Reading it on my kindle feels like it doesn't give the book justice. There are illustrations, and charts, and lists, and handwritten diary entries, and such that I'm sure would have looked fantastic in physical form, without having to wait for the lag of my kindle to load the pages. At first I thought, You betcha sweet ass I'll be buying this book and rereading it over and over for the feels and the proper experience.
But as I read on, something didn't feel right. Maddie's condition was odd. And Ollie ended up helping her endangering her life, which made him the opposite of a sweet sexy love interest. That he would let her go through with her potentially life-threatening plan makes him an unreliable lover, bordering on abusive.

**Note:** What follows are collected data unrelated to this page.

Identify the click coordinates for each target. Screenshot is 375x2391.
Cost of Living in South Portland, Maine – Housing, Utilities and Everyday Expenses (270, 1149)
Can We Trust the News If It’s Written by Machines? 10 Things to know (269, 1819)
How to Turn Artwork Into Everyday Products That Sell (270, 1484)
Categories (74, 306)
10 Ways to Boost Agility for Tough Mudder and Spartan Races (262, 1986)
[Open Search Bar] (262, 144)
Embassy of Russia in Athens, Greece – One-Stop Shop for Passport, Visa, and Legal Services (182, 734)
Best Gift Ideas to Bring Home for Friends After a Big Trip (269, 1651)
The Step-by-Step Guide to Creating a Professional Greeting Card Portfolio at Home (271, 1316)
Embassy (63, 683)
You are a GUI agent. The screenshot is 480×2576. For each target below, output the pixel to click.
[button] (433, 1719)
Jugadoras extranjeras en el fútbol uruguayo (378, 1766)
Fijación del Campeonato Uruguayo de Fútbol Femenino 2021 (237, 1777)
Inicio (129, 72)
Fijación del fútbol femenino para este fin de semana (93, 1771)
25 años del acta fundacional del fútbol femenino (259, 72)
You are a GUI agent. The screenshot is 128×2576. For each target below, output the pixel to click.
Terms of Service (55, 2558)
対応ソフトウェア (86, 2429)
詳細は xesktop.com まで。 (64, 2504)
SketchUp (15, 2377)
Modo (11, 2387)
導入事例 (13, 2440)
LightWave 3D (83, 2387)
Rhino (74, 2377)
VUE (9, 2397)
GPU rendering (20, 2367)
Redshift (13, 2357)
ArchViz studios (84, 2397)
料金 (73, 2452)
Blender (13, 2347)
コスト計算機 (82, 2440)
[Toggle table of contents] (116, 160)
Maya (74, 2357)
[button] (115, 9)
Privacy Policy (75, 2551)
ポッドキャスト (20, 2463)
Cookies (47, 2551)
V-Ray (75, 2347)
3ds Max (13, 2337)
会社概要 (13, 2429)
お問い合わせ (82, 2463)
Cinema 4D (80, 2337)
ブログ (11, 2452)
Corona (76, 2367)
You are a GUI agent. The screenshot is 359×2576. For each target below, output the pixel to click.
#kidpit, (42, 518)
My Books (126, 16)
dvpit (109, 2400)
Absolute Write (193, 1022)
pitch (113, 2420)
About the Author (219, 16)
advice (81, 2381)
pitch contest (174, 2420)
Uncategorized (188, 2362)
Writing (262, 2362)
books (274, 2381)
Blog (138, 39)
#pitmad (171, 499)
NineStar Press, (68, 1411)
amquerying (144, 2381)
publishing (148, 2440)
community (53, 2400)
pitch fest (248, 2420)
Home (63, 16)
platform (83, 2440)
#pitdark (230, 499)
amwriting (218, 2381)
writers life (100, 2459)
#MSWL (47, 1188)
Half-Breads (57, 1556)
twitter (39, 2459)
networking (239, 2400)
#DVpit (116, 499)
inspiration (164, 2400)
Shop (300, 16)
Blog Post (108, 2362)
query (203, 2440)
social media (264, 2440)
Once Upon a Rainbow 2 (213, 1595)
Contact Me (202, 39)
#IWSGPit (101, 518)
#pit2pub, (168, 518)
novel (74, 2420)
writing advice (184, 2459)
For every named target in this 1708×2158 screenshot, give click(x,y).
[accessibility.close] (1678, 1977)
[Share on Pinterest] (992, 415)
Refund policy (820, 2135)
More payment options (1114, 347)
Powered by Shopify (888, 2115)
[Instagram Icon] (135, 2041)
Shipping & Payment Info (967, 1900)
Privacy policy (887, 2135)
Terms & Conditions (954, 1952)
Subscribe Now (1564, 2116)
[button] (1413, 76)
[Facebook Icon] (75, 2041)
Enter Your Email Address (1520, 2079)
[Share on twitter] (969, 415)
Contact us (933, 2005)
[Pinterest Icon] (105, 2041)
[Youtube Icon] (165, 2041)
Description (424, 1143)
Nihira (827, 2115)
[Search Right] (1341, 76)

Speaking of abuse, let's discuss her mother, who knew that Maddie was never sick to begin with. Who kept Maddie in this bubble, isolated from the world so that they could be together forever. Who ruined Maddie's immune system as a result of keeping her hidden from the world. I detested that there wasn't more done to chastise her mother, no police involved, no nothing. It was just glossed over as a mother who cared too much. That made me mad, that abuse like that was seen as being overprotective.

This book was a huge disappointment. I wish I could say better things about it, but, morally, I just can't.

1 sad cloud

1 comment:

  1. I'm sorry to see that this one was a disappointment. I had been seeing such great reviews on it. Thank you for sharing your honest opinion. I may still check it out because I've been looking forward to it for so long.